The time taken for creating 1000 traces for repeated invocations without any pauses are (in secs):

client: 30.98, 31.20, 32.84, 20.98, 21.48, 20.82
server: 25.02, 10.32, 11.15, 10.65, 10.25. 10.27

Looks like after the initial warm-up period, the server is roughly
twice as fast.

What would it take to get Sun to spruce up the client so it would number crunch as fast as the server ?

Edit: Forgot to ask if anyone has compared Java vs C++ FP
performance with the JVM in server mode ? That may be very
interesting…I have done some here but not exactly apples to
apples comparisons.

swpalmer · August 25, 2003, 2:45am

I suspect the reason is that the server is allowed to spend more time compiling bytecode to machine code, and the algorithm required to generate more optimized floating point instructions (e.g. the SSE instructs that are used on Intel by the server VM) requires too much processing time in the compiler. So for a client VM the lag caused by a runtime compilation pause would be considered unacceptable. That’s my guess anyway.

BTW… I did a test 10 months ago with MS Visual C++ 6.0 to do a simple conversion from RGB colour space to YUV. The Java version ran faster than the C++ .exe. The reason I suspect was the very poor performance of the Microsoft compiler for floating point to integer conversions. Apparently it sets the floating point rounding mode twice every time a conversion to int is required (once to set the mode to C style rounding, once to set it back to natural round to the closest number). Intel’s C++ compiler at the time was considered vastly superior. The GNU C++ compiler on Intel at least prior to version 3 also produced VERY poor code… so bad that I know of one project that abandoned the idea of a Linux port because they didn’t want to release something with such poor performance and possibly ruin the reputation of the company.
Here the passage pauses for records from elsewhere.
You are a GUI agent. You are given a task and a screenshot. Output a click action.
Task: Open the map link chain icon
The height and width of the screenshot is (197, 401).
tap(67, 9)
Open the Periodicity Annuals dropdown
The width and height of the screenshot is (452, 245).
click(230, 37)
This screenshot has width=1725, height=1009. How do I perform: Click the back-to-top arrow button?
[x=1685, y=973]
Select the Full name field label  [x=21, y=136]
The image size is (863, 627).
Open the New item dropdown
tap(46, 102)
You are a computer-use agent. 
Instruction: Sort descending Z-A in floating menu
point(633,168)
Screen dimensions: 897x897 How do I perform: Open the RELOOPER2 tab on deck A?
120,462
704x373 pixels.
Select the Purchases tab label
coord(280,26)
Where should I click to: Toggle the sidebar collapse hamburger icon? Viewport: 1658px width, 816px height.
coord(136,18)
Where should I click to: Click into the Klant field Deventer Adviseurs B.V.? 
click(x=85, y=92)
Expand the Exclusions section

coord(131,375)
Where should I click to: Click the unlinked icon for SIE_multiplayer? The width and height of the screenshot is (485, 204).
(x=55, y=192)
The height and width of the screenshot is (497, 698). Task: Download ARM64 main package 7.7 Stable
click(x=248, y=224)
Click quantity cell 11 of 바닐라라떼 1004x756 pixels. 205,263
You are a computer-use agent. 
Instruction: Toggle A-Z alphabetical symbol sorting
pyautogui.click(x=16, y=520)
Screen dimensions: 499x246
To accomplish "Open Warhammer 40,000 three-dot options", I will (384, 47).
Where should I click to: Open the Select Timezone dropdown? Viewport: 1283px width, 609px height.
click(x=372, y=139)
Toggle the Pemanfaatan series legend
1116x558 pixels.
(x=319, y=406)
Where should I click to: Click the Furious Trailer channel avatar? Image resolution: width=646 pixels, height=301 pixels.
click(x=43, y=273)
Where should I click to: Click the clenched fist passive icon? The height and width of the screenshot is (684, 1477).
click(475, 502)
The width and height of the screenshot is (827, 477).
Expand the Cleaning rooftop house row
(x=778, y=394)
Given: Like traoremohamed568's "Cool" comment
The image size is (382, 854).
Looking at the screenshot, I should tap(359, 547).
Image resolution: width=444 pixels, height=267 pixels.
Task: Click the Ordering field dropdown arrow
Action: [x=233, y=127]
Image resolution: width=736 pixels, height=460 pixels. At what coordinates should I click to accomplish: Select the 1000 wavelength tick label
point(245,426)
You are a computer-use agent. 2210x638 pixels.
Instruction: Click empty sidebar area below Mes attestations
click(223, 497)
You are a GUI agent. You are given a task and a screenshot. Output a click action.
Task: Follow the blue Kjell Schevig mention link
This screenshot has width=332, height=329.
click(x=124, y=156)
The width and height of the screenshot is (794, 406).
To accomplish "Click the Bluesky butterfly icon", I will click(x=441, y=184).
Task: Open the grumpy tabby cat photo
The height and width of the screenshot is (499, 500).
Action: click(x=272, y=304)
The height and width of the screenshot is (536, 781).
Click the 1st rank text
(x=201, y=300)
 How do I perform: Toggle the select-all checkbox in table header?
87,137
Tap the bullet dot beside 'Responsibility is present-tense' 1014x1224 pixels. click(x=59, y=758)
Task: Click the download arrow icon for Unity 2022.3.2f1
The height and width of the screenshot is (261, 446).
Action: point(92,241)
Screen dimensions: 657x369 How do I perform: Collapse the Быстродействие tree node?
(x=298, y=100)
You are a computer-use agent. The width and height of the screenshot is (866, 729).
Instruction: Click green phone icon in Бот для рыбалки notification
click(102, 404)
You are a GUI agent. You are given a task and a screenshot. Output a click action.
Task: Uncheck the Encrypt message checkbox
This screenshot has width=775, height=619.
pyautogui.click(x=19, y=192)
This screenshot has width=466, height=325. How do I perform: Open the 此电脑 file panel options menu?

walter_bruce · August 25, 2003, 7:44pm

— Field (4) faster than local variables (1) under -client
I’ve profiled the code using VTune which has the side benefit of allowing one to view the assembly code produced by the hotspot compiler. I’ve posted the resulting assembly code for the local variable and field routines here (sorry for the strange formatting):
http://www.graphics.cornell.edu/~bjw/CPTLocalVarClient.txt
http://www.graphics.cornell.edu/~bjw/CPTFieldClient.txt
I’m not an x86 assembly expert but perhaps there is an expert out there who can analyze the differences. One thing I noticed is that local variable code computes the results using fp registers and then copies the results using int registers while the field code uses fp registers throughout.

— Field (4) much slower than local variables (1) under -server
This turns out to be an inlining effect. Hotspot inlines method (1) by default but not method (4). If I disable all inlining (using the -XX:MaxInlineSize=1 -XX:FreqInlineSize=1 flags) then the local var method slows down to 0.038 us (or just a hair faster than field). However I could not find any parameter setting that would convince hotspot to inline the field method (4) the same way it is inlining method (1) by default.

Incidently I don’t think its actually any more difficult to generate the SSE/2 instructions instead of x87 for the floating point code (in fact the SSE/2 code is simpler and probably easier to generate). Hotspot -server does not use the SIMD parts of SSE/2, just the scalar instructions as shown in the assembly code linked below. I think SSE/2 fp code is a feature that is likely to migrate down into the client JVM in the next version, especially if enough people request it.
http://www.graphics.cornell.edu/~bjw/CPTLocalVarServer.txt

NVaidya · August 26, 2003, 12:08pm

Much appreciate the info swpalmer and walter_bruce.

Speedups of 2-8 are quite incredible - imagine all the hoopla
people go thru’ with itty-bitty micro-optimizations.

Anyone interested in pursuing this further and taking it to Sun for
the client option ? I’d love that.

Vaidya

Edit: OK ! The upper bound should actually read 5 and not 8

based on the microbenchmark.